David Siskind | Sunday, 27 April 2025
I returned to my practice after a couple of weeks hiatus while recklessly sampling life in NYC and found myself addressing a persistent irritant - a good looking loop formation with a falling (fallen) fly-leg that at the end of the cast rises upward, rolling over weakly. It seems a little different from the tails derived from a concave tip path in that it doesn’t tie knots, so I call it a ‘lazy tail.’ Typically it goes away when I wait a little longer to begin my forward stroke but not always. I considered filming it but first just opened up my stance so I could watch the backcast. I’m not sure why I hadn’t seen this before but I believe that I have never really grooved my backcast. It has been weak even when applying significant effort.

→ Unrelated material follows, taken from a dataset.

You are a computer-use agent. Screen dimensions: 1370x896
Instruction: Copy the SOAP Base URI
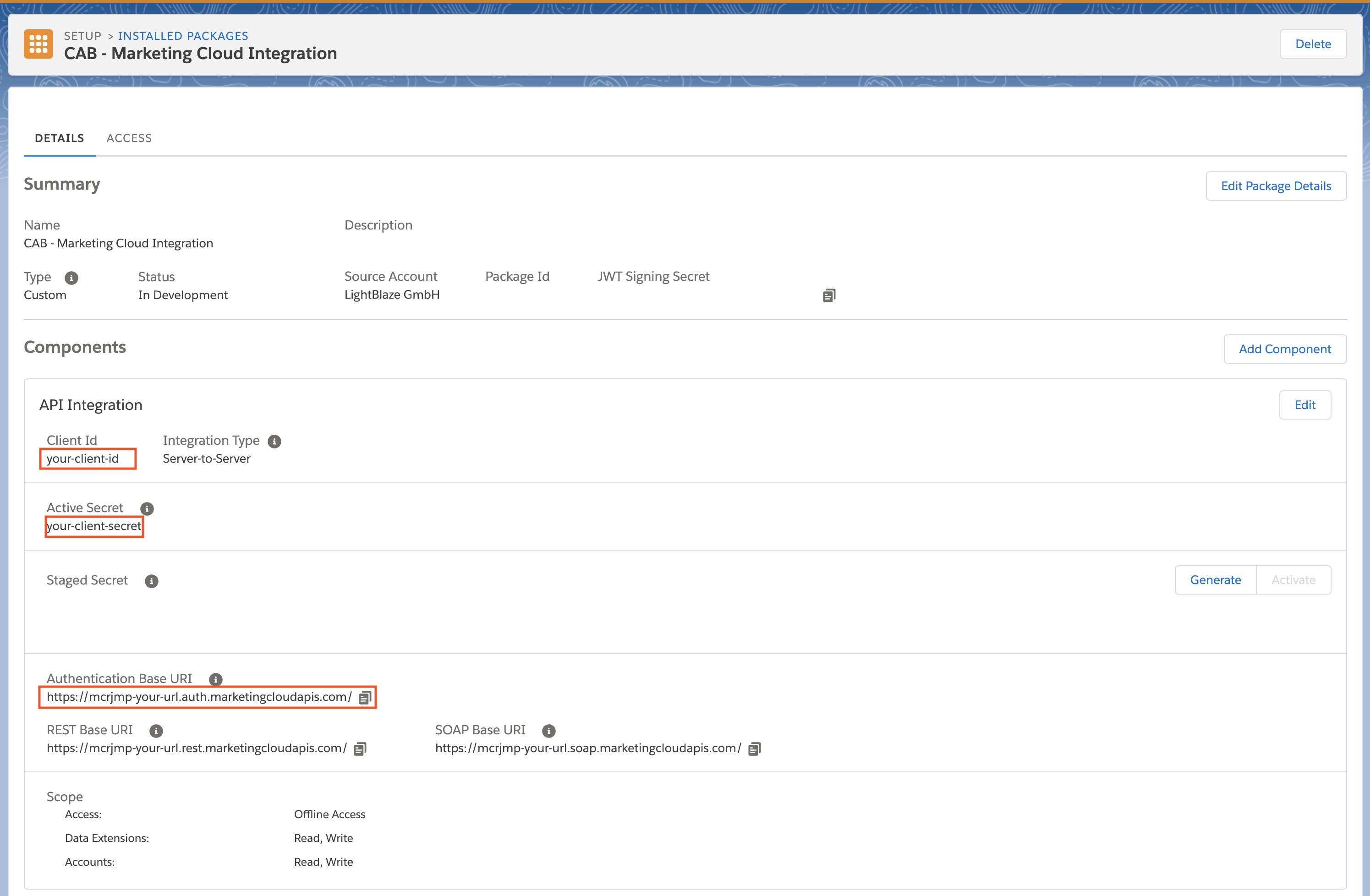pos(754,748)
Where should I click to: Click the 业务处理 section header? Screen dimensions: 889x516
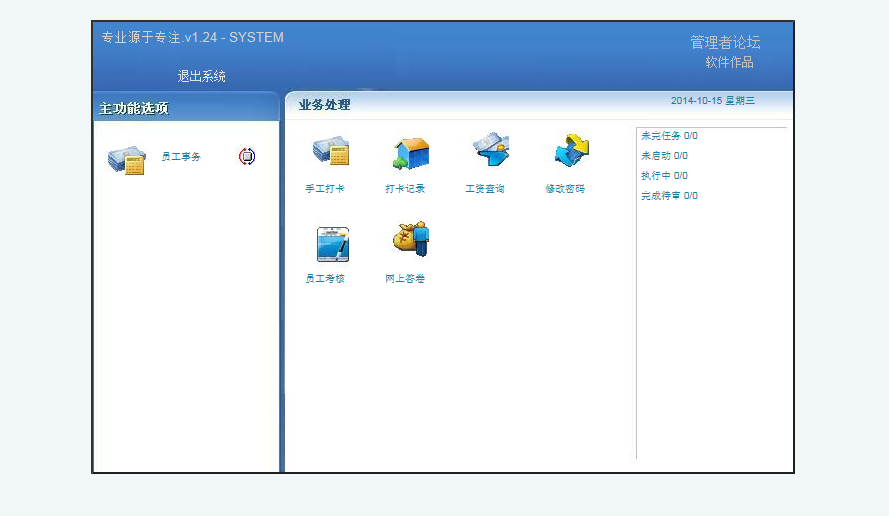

Paul has said to wait on the backcast for the fly to “ring the bell,” hanging in the air. I watched - often no hang, instead a sag while rolling out. During that sag the tension felt at the rod grip decreases so I start forward. The unrolling line tip then kicks downward traveling forward below the rod-leg all the way to the target. The formed loop looks fine until it approaches the target, at which point it starts to climb. So I set a goal of eliminating rod-leg sag. I envisioned an ideal rod-leg behavior - straight, slow settling, no middle-sag, no waves and began to watch the rod-leg going forward and backward, trying to achieve the ideal shape.
Watching the rod-leg with focus, from loop formation all the way to the target, has been eye opening. Practicing with this ideal in mind is tuning my strokes in all directions. It looks to me that regardless of the position of the fly-leg initially (right or left of the rod-leg) eventually it is pulled into alignment with the rod-leg. The rod-leg bosses the fly-leg. In addition to being true it has uses such as addressing changes of target direction. I know it seems obvious (Graeme Hird among others has written about this extensively) but I have always been obsessed with fly-leg momentum.
So for a few days, I’ve been practicing and experimenting with RLA (rod-leg awareness). My backcasts definitely have more authority even with substantial carry. They hover, sort-of, so I can wait the extra beat before moving forward and can eliminate my lazy tails in practice. I’ve applied this to my entire repertoire of target, distance, presentation casts including snakehead casts to good effect.
I do, however, hope and expect that the stroke-solutions, narrowing the differences between expected and actual trajectories as traced by the path of the rod-leg, will become second nature and I’ll be able to cast to tactical fishing targets without obsessive forced focus. I’m going to give this a try for as long as it seems useful.